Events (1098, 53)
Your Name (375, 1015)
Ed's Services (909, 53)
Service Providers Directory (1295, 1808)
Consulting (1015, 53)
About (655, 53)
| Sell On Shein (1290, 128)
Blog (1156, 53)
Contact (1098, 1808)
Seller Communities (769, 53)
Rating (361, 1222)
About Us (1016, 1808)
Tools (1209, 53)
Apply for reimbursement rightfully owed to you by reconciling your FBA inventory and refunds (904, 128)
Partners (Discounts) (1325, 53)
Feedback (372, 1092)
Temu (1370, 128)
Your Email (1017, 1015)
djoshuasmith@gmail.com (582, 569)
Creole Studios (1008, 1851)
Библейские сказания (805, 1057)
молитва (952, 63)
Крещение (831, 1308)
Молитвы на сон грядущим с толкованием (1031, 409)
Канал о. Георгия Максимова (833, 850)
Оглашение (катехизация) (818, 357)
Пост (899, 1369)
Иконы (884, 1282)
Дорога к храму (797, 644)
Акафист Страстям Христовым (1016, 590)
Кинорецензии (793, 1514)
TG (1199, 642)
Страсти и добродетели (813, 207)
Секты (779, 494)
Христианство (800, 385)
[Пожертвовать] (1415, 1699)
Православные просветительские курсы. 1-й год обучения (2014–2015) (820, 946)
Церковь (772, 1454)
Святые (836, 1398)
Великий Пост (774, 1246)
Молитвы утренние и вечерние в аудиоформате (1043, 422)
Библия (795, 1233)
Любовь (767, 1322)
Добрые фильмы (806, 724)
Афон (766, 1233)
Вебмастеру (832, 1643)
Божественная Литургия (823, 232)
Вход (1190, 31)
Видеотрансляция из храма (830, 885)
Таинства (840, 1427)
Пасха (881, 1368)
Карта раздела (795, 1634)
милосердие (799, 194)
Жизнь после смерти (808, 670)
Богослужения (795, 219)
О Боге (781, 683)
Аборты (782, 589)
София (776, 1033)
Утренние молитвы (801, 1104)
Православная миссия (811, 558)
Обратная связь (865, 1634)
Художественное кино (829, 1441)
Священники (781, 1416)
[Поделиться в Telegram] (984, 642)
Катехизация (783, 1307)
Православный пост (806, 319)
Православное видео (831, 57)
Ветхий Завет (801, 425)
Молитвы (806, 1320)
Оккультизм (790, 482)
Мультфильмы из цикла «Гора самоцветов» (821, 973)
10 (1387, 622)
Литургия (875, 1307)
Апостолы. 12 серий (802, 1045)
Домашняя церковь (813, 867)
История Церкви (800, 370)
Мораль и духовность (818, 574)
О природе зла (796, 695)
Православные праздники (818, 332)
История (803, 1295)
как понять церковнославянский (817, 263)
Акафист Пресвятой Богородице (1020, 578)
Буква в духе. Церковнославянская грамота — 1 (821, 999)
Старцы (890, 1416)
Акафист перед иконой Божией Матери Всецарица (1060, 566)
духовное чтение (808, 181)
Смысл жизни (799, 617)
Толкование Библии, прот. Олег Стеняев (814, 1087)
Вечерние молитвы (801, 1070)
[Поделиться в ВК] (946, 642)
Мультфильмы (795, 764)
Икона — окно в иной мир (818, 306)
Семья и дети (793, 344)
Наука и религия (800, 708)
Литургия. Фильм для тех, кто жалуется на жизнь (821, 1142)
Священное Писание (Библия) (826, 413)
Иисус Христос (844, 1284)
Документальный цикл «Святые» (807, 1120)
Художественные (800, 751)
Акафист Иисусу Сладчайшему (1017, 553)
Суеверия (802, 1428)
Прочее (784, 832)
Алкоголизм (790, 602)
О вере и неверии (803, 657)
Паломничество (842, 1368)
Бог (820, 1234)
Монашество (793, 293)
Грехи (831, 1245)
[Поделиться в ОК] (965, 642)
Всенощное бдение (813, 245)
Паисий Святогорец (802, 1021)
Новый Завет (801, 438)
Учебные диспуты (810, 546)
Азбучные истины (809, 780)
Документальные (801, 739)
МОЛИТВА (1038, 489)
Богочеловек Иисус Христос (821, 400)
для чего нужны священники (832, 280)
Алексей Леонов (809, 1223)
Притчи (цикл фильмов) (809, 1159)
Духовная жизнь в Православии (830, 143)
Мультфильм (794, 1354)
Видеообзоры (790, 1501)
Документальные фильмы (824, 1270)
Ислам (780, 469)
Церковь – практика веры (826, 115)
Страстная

- What to produce:
Each line from the one containing "[Поделиться в Telegram] (984, 642)" to the end of the records should be echoed exactly, and no other line.

- Written reply:
[Поделиться в Telegram] (984, 642)
Катехизация (783, 1307)
Православный пост (806, 319)
Православное видео (831, 57)
Ветхий Завет (801, 425)
Молитвы (806, 1320)
Оккультизм (790, 482)
Мультфильмы из цикла «Гора самоцветов» (821, 973)
10 (1387, 622)
Литургия (875, 1307)
Апостолы. 12 серий (802, 1045)
Домашняя церковь (813, 867)
История Церкви (800, 370)
Мораль и духовность (818, 574)
О природе зла (796, 695)
Православные праздники (818, 332)
История (803, 1295)
как понять церковнославянский (817, 263)
Акафист Пресвятой Богородице (1020, 578)
Буква в духе. Церковнославянская грамота — 1 (821, 999)
Старцы (890, 1416)
Акафист перед иконой Божией Матери Всецарица (1060, 566)
духовное чтение (808, 181)
Смысл жизни (799, 617)
Толкование Библии, прот. Олег Стеняев (814, 1087)
Вечерние молитвы (801, 1070)
[Поделиться в ВК] (946, 642)
Мультфильмы (795, 764)
Икона — окно в иной мир (818, 306)
Семья и дети (793, 344)
Наука и религия (800, 708)
Литургия. Фильм для тех, кто жалуется на жизнь (821, 1142)
Священное Писание (Библия) (826, 413)
Иисус Христос (844, 1284)
Документальный цикл «Святые» (807, 1120)
Художественные (800, 751)
Акафист Иисусу Сладчайшему (1017, 553)
Суеверия (802, 1428)
Прочее (784, 832)
Алкоголизм (790, 602)
О вере и неверии (803, 657)
Паломничество (842, 1368)
Бог (820, 1234)
Монашество (793, 293)
Грехи (831, 1245)
[Поделиться в ОК] (965, 642)
Всенощное бдение (813, 245)
Паисий Святогорец (802, 1021)
Новый Завет (801, 438)
Учебные диспуты (810, 546)
Азбучные истины (809, 780)
Документальные (801, 739)
МОЛИТВА (1038, 489)
Богочеловек Иисус Христос (821, 400)
для чего нужны священники (832, 280)
Алексей Леонов (809, 1223)
Притчи (цикл фильмов) (809, 1159)
Духовная жизнь в Православии (830, 143)
Мультфильм (794, 1354)
Видеообзоры (790, 1501)
Документальные фильмы (824, 1270)
Ислам (780, 469)
Церковь – практика веры (826, 115)
Страстная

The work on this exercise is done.